• [Your task] Please lay out every line of the material below as a JSON list of strings, with one string per line and blank lines omitted.

• [Entries giving target coordinates]
━━━━
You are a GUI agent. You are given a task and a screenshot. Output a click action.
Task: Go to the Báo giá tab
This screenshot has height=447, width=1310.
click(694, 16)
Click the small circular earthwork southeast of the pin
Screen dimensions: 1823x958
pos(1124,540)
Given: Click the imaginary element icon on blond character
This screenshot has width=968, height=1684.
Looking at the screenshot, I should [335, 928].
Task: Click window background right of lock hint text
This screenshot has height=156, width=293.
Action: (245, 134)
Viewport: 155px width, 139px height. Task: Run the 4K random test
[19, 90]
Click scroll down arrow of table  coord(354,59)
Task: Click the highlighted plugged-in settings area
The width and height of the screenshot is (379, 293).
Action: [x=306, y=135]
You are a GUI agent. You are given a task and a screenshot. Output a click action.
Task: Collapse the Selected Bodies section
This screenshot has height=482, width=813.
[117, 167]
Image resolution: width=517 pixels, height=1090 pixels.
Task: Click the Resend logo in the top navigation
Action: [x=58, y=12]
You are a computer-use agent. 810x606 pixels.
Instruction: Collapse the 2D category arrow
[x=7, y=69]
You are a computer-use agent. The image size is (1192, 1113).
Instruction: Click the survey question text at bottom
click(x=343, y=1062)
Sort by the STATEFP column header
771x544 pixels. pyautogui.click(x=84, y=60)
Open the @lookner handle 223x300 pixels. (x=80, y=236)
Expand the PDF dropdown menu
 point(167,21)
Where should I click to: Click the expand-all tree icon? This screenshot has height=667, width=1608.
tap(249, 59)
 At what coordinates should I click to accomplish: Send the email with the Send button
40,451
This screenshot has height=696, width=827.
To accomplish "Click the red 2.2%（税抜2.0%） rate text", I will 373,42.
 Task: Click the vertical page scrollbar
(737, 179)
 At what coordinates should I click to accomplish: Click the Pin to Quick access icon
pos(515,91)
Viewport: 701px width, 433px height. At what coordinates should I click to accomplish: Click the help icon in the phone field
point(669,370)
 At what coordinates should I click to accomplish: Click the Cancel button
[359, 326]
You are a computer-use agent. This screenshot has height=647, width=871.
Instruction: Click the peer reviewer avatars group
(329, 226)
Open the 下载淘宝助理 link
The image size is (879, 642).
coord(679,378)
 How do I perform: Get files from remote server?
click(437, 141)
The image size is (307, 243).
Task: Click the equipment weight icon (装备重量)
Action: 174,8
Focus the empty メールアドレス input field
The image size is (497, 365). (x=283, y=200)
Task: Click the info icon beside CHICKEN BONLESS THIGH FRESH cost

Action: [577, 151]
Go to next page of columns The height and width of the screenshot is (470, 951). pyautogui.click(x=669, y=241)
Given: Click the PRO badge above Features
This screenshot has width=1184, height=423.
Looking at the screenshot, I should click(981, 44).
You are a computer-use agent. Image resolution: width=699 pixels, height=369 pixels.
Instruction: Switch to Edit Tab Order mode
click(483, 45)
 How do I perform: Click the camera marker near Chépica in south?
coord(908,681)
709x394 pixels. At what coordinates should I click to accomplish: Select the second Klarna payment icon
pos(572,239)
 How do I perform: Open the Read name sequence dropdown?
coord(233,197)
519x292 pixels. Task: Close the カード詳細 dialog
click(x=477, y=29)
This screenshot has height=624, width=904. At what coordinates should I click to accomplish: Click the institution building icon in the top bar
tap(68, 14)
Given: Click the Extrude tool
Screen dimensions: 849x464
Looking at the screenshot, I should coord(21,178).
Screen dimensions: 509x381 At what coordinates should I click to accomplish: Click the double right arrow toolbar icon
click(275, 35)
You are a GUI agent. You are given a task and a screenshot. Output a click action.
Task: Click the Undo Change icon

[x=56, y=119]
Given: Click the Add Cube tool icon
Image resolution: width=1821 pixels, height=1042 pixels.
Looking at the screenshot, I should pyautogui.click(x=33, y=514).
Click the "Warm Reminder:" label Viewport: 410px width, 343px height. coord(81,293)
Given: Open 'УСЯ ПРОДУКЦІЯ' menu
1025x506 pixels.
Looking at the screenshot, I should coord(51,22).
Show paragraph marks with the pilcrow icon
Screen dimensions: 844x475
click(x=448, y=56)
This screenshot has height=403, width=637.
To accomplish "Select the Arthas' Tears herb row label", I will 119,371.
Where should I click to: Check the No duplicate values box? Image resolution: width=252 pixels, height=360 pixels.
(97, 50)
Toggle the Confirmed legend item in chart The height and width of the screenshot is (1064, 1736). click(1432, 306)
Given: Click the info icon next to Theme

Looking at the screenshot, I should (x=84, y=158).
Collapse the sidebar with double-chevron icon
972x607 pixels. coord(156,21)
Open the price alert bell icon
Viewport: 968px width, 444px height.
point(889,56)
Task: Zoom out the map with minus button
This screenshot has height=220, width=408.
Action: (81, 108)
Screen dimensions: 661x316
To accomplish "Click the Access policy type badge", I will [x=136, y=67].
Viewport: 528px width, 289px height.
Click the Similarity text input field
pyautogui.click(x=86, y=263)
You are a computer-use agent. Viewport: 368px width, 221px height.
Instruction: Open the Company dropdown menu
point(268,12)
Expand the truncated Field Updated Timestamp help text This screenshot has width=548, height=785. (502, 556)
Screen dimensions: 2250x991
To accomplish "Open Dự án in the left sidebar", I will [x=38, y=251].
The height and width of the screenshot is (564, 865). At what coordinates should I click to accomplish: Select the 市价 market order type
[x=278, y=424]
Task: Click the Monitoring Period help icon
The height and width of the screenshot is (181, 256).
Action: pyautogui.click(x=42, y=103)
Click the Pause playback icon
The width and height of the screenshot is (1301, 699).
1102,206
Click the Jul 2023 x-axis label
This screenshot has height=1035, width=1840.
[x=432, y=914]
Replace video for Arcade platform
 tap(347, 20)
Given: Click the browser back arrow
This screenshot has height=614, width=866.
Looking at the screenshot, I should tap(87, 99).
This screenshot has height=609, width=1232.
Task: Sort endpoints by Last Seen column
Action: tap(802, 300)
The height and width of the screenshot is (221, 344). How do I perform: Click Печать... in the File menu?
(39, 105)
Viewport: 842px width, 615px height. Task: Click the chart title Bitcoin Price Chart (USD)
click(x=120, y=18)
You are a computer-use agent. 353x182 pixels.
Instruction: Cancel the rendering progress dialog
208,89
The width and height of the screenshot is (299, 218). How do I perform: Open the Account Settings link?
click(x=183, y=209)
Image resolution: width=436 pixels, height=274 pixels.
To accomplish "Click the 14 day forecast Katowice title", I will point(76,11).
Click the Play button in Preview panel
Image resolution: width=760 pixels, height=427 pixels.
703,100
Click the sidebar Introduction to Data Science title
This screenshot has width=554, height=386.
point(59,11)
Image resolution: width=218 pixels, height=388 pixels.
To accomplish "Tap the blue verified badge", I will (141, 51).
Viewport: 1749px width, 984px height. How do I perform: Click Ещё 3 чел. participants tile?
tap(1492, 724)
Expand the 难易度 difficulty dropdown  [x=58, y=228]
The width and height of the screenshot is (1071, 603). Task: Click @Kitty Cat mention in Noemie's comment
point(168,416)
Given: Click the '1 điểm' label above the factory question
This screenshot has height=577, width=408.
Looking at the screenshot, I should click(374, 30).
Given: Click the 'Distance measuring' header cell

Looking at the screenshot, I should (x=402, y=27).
━━━━
• [Exercise answer]
[
  "You are a GUI agent. You are given a task and a screenshot. Output a click action.",
  "Task: Go to the Báo giá tab",
  "This screenshot has height=447, width=1310.",
  "click(694, 16)",
  "Click the small circular earthwork southeast of the pin",
  "Screen dimensions: 1823x958",
  "pos(1124,540)",
  "Given: Click the imaginary element icon on blond character",
  "This screenshot has width=968, height=1684.",
  "Looking at the screenshot, I should [335, 928].",
  "Task: Click window background right of lock hint text",
  "This screenshot has height=156, width=293.",
  "Action: (245, 134)",
  "Viewport: 155px width, 139px height. Task: Run the 4K random test",
  "[19, 90]",
  "Click scroll down arrow of table  coord(354,59)",
  "Task: Click the highlighted plugged-in settings area",
  "The width and height of the screenshot is (379, 293).",
  "Action: [x=306, y=135]",
  "You are a GUI agent. You are given a task and a screenshot. Output a click action.",
  "Task: Collapse the Selected Bodies section",
  "This screenshot has height=482, width=813.",
  "[117, 167]",
  "Image resolution: width=517 pixels, height=1090 pixels.",
  "Task: Click the Resend logo in the top navigation",
  "Action: [x=58, y=12]",
  "You are a computer-use agent. 810x606 pixels.",
  "Instruction: Collapse the 2D category arrow",
  "[x=7, y=69]",
  "You are a computer-use agent. The image size is (1192, 1113).",
  "Instruction: Click the survey question text at bottom",
  "click(x=343, y=1062)",
  "Sort by the STATEFP column header",
  "771x544 pixels. pyautogui.click(x=84, y=60)",
  "Open the @lookner handle 223x300 pixels. (x=80, y=236)",
  "Expand the PDF dropdown menu",
  " point(167,21)",
  "Where should I click to: Click the expand-all tree icon? This screenshot has height=667, width=1608.",
  "tap(249, 59)",
  " At what coordinates should I click to accomplish: Send the email with the Send button",
  "40,451",
  "This screenshot has height=696, width=827.",
  "To accomplish \"Click the red 2.2%（税抜2.0%） rate text\", I will 373,42.",
  " Task: Click the vertical page scrollbar",
  "(737, 179)",
  " At what coordinates should I click to accomplish: Click the Pin to Quick access icon",
  "pos(515,91)",
  "Viewport: 701px width, 433px height. At what coordinates should I click to accomplish: Click the help icon in the phone field",
  "point(669,370)",
  " At what coordinates should I click to accomplish: Click the Cancel button",
  "[359, 326]",
  "You are a computer-use agent. This screenshot has height=647, width=871.",
  "Instruction: Click the peer reviewer avatars group",
  "(329, 226)",
  "Open the 下载淘宝助理 link",
  "The image size is (879, 642).",
  "coord(679,378)",
  " How do I perform: Get files from remote server?",
  "click(437, 141)",
  "The image size is (307, 243).",
  "Task: Click the equipment weight icon (装备重量)",
  "Action: 174,8",
  "Focus the empty メールアドレス input field",
  "The image size is (497, 365). (x=283, y=200)",
  "Task: Click the info icon beside CHICKEN BONLESS THIGH FRESH cost",
  "Action: [577, 151]",
  "Go to next page of columns The height and width of the screenshot is (470, 951). pyautogui.click(x=669, y=241)",
  "Given: Click the PRO badge above Features",
  "This screenshot has width=1184, height=423.",
  "Looking at the screenshot, I should click(981, 44).",
  "You are a computer-use agent. Image resolution: width=699 pixels, height=369 pixels.",
  "Instruction: Switch to Edit Tab Order mode",
  "click(483, 45)",
  " How do I perform: Click the camera marker near Chépica in south?",
  "coord(908,681)",
  "709x394 pixels. At what coordinates should I click to accomplish: Select the second Klarna payment icon",
  "pos(572,239)",
  " How do I perform: Open the Read name sequence dropdown?",
  "coord(233,197)",
  "519x292 pixels. Task: Close the カード詳細 dialog",
  "click(x=477, y=29)",
  "This screenshot has height=624, width=904. At what coordinates should I click to accomplish: Click the institution building icon in the top bar",
  "tap(68, 14)",
  "Given: Click the Extrude tool",
  "Screen dimensions: 849x464",
  "Looking at the screenshot, I should coord(21,178).",
  "Screen dimensions: 509x381 At what coordinates should I click to accomplish: Click the double right arrow toolbar icon",
  "click(275, 35)",
  "You are a GUI agent. You are given a task and a screenshot. Output a click action.",
  "Task: Click the Undo Change icon",
  "[x=56, y=119]",
  "Given: Click the Add Cube tool icon",
  "Image resolution: width=1821 pixels, height=1042 pixels.",
  "Looking at the screenshot, I should pyautogui.click(x=33, y=514).",
  "Click the \"Warm Reminder:\" label Viewport: 410px width, 343px height. coord(81,293)",
  "Given: Open 'УСЯ ПРОДУКЦІЯ' menu",
  "1025x506 pixels.",
  "Looking at the screenshot, I should coord(51,22).",
  "Show paragraph marks with the pilcrow icon",
  "Screen dimensions: 844x475",
  "click(x=448, y=56)",
  "This screenshot has height=403, width=637.",
  "To accomplish \"Select the Arthas' Tears herb row label\", I will 119,371.",
  "Where should I click to: Check the No duplicate values box? Image resolution: width=252 pixels, height=360 pixels.",
  "(97, 50)",
  "Toggle the Confirmed legend item in chart The height and width of the screenshot is (1064, 1736). click(1432, 306)",
  "Given: Click the info icon next to Theme",
  "Looking at the screenshot, I should (x=84, y=158).",
  "Collapse the sidebar with double-chevron icon",
  "972x607 pixels. coord(156,21)",
  "Open the price alert bell icon",
  "Viewport: 968px width, 444px height.",
  "point(889,56)",
  "Task: Zoom out the map with minus button",
  "This screenshot has height=220, width=408.",
  "Action: (81, 108)",
  "Screen dimensions: 661x316",
  "To accomplish \"Click the Access policy type badge\", I will [x=136, y=67].",
  "Viewport: 528px width, 289px height.",
  "Click the Similarity text input field",
  "pyautogui.click(x=86, y=263)",
  "You are a computer-use agent. Viewport: 368px width, 221px height.",
  "Instruction: Open the Company dropdown menu",
  "point(268,12)",
  "Expand the truncated Field Updated Timestamp help text This screenshot has width=548, height=785. (502, 556)",
  "Screen dimensions: 2250x991",
  "To accomplish \"Open Dự án in the left sidebar\", I will [x=38, y=251].",
  "The height and width of the screenshot is (564, 865). At what coordinates should I click to accomplish: Select the 市价 market order type",
  "[x=278, y=424]",
  "Task: Click the Monitoring Period help icon",
  "The height and width of the screenshot is (181, 256).",
  "Action: pyautogui.click(x=42, y=103)",
  "Click the Pause playback icon",
  "The width and height of the screenshot is (1301, 699).",
  "1102,206",
  "Click the Jul 2023 x-axis label",
  "This screenshot has height=1035, width=1840.",
  "[x=432, y=914]",
  "Replace video for Arcade platform",
  " tap(347, 20)",
  "Given: Click the browser back arrow",
  "This screenshot has height=614, width=866.",
  "Looking at the screenshot, I should tap(87, 99).",
  "This screenshot has height=609, width=1232.",
  "Task: Sort endpoints by Last Seen column",
  "Action: tap(802, 300)",
  "The height and width of the screenshot is (221, 344). How do I perform: Click Печать... in the File menu?",
  "(39, 105)",
  "Viewport: 842px width, 615px height. Task: Click the chart title Bitcoin Price Chart (USD)",
  "click(x=120, y=18)",
  "You are a computer-use agent. 353x182 pixels.",
  "Instruction: Cancel the rendering progress dialog",
  "208,89",
  "The width and height of the screenshot is (299, 218). How do I perform: Open the Account Settings link?",
  "click(x=183, y=209)",
  "Image resolution: width=436 pixels, height=274 pixels.",
  "To accomplish \"Click the 14 day forecast Katowice title\", I will point(76,11).",
  "Click the Play button in Preview panel",
  "Image resolution: width=760 pixels, height=427 pixels.",
  "703,100",
  "Click the sidebar Introduction to Data Science title",
  "This screenshot has width=554, height=386.",
  "point(59,11)",
  "Image resolution: width=218 pixels, height=388 pixels.",
  "To accomplish \"Tap the blue verified badge\", I will (141, 51).",
  "Viewport: 1749px width, 984px height. How do I perform: Click Ещё 3 чел. participants tile?",
  "tap(1492, 724)",
  "Expand the 难易度 difficulty dropdown  [x=58, y=228]",
  "The width and height of the screenshot is (1071, 603). Task: Click @Kitty Cat mention in Noemie's comment",
  "point(168,416)",
  "Given: Click the '1 điểm' label above the factory question",
  "This screenshot has height=577, width=408.",
  "Looking at the screenshot, I should click(374, 30).",
  "Given: Click the 'Distance measuring' header cell",
  "Looking at the screenshot, I should (x=402, y=27)."
]